-- WORK REQUEST --
Whenever a line below mentions the word "Toggle", that line should be copied.

□ □ □

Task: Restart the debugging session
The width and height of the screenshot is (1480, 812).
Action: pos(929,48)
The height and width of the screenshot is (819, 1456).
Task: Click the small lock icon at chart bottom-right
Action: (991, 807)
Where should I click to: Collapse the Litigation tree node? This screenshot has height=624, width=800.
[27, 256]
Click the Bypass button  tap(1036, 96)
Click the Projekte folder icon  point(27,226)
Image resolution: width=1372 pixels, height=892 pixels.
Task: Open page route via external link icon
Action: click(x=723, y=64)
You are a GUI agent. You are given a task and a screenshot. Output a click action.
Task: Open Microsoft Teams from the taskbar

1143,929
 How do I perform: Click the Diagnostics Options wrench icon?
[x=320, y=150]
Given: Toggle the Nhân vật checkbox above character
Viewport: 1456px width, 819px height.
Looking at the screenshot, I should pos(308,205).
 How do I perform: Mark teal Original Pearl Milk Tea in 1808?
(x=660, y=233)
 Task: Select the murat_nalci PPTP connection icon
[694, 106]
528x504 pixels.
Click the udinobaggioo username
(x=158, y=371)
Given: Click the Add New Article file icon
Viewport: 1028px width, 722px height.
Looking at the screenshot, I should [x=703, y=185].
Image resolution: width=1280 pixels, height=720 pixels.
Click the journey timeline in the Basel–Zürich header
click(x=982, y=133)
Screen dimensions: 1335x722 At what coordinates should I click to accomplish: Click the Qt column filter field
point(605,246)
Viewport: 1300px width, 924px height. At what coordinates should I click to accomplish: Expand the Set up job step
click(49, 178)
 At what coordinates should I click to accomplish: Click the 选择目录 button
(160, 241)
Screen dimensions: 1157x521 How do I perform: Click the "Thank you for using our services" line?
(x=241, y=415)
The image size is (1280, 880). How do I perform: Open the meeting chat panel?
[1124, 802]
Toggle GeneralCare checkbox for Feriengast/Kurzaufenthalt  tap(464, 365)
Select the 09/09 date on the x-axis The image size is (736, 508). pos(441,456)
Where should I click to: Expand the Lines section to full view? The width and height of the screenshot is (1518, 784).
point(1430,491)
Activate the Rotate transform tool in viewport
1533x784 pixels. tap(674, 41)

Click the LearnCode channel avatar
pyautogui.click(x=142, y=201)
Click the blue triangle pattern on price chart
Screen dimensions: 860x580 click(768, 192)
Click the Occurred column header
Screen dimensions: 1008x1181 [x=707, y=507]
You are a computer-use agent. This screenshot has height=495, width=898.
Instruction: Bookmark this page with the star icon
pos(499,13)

□ □ □

-- TASK OUTPUT --
Given: Toggle the Nhân vật checkbox above character
Toggle GeneralCare checkbox for Feriengast/Kurzaufenthalt  tap(464, 365)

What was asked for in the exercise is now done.